Mislocalized Rhodopsin Does Not Require Activation to Cause Retinal Degeneration and Neurite Outgrowth in Xenopus laevis

Mutations in the C terminus of rhodopsin disrupt a rod outer segment localization signal, causing rhodopsin mislocalization and aggressive forms of retinitis pigmentosa (RP). Studies of cultured photoreceptors suggest that activated mislocalized rhodopsin can cause cell death via inappropriate G-protein-coupled signaling. To determine whether this pathway occurs in vivo, we developed a transgenic Xenopus laevis model of RP based on the class I rhodopsin mutation Q344Ter (Q350Ter in X. laevis).
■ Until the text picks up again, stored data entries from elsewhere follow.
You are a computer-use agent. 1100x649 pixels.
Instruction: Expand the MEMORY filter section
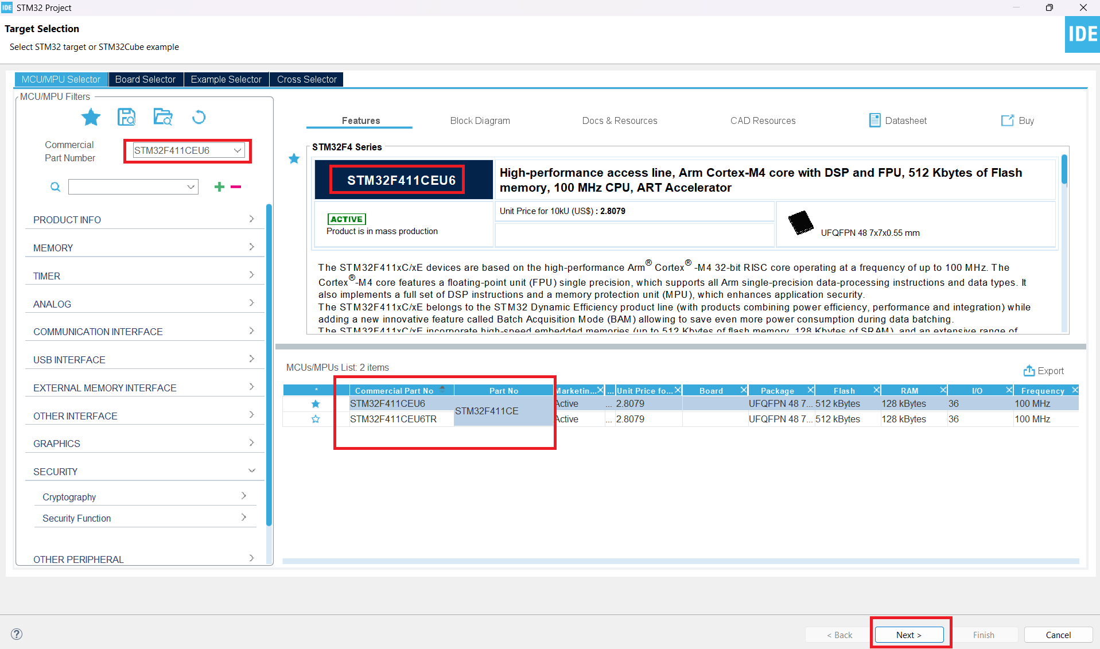point(143,248)
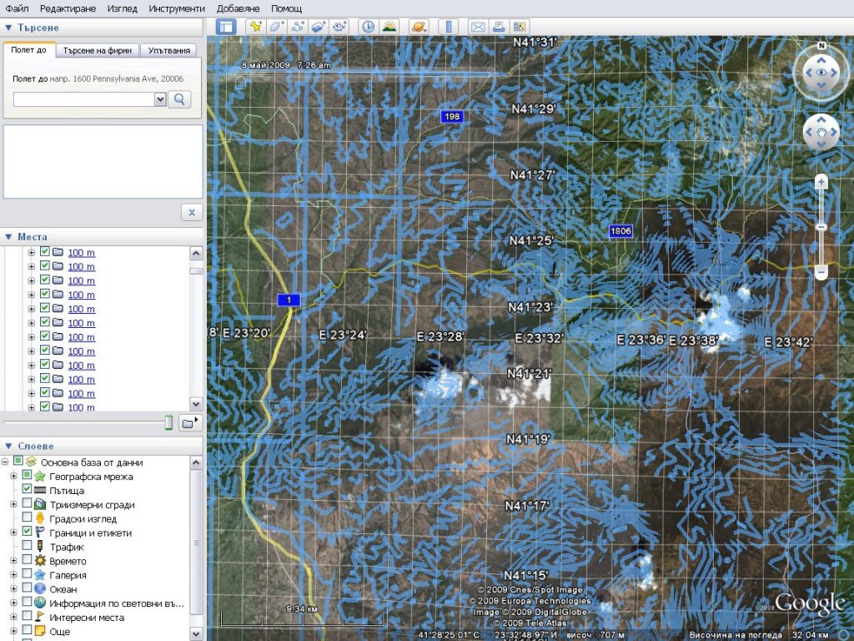Click the magnifier search button
The height and width of the screenshot is (641, 854).
(x=179, y=99)
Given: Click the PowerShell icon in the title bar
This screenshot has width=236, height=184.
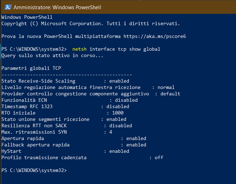Looking at the screenshot, I should pyautogui.click(x=7, y=7).
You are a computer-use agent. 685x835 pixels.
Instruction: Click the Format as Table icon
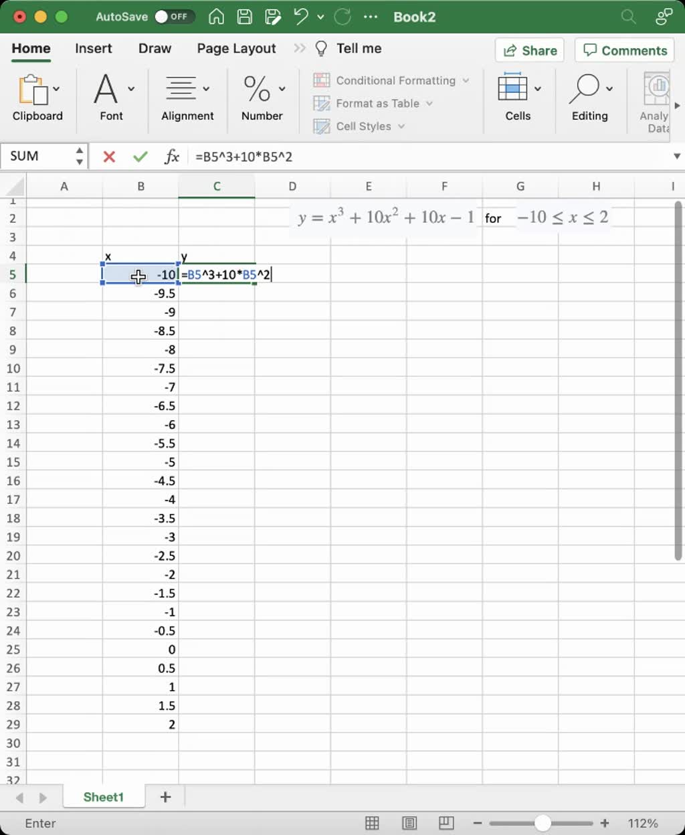tap(322, 104)
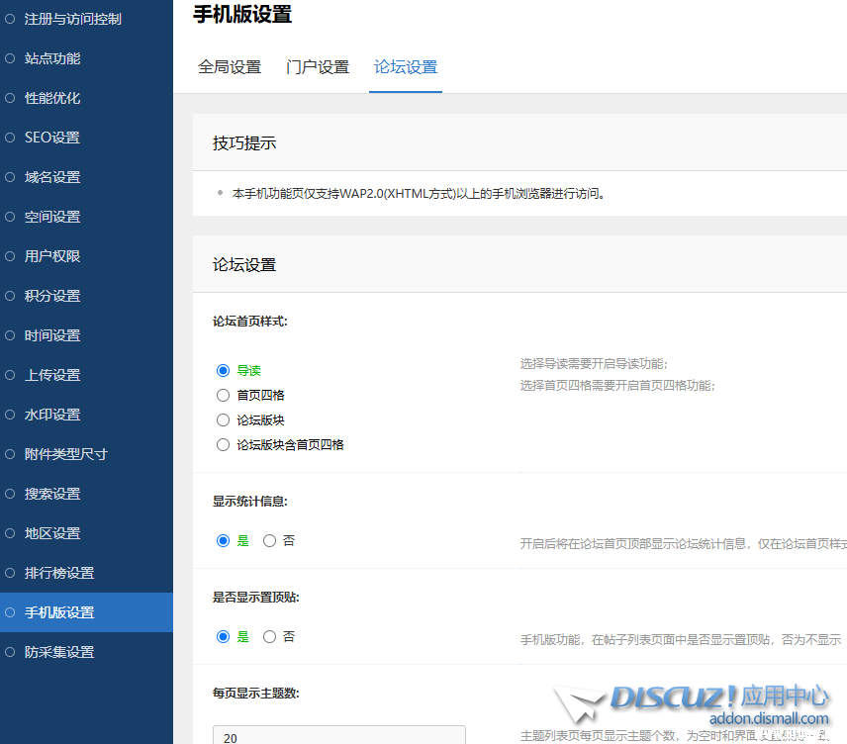This screenshot has height=744, width=847.
Task: Select 论坛版块 radio option
Action: pyautogui.click(x=223, y=419)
We used a second mutation, K296R, to block the ability of rhodopsin to bind chromophore and activate transducin. We compared the effects of expression of both mutants on X. laevis retinas alone and in combination. K296R did not significantly alter the cellular distribution of rhodopsin and did not induce retinal degeneration. Q350Ter caused rhodopsin mislocalization and induced an RP-like degeneration, including loss of rods and development of sprouts or neurites in some remaining rods, but did not affect the distribution of endogenous rhodopsin. The double mutant K296R/Q350Ter caused a similar degeneration and neurite outgrowth. In addition, we found no protective effects of dark rearing in these animals. Our results demonstrate that the degenerative effects of mislocalized rhodopsin are not mediated by the activated form of rhodopsin and therefore do not proceed via conventional G-protein-coupled signaling.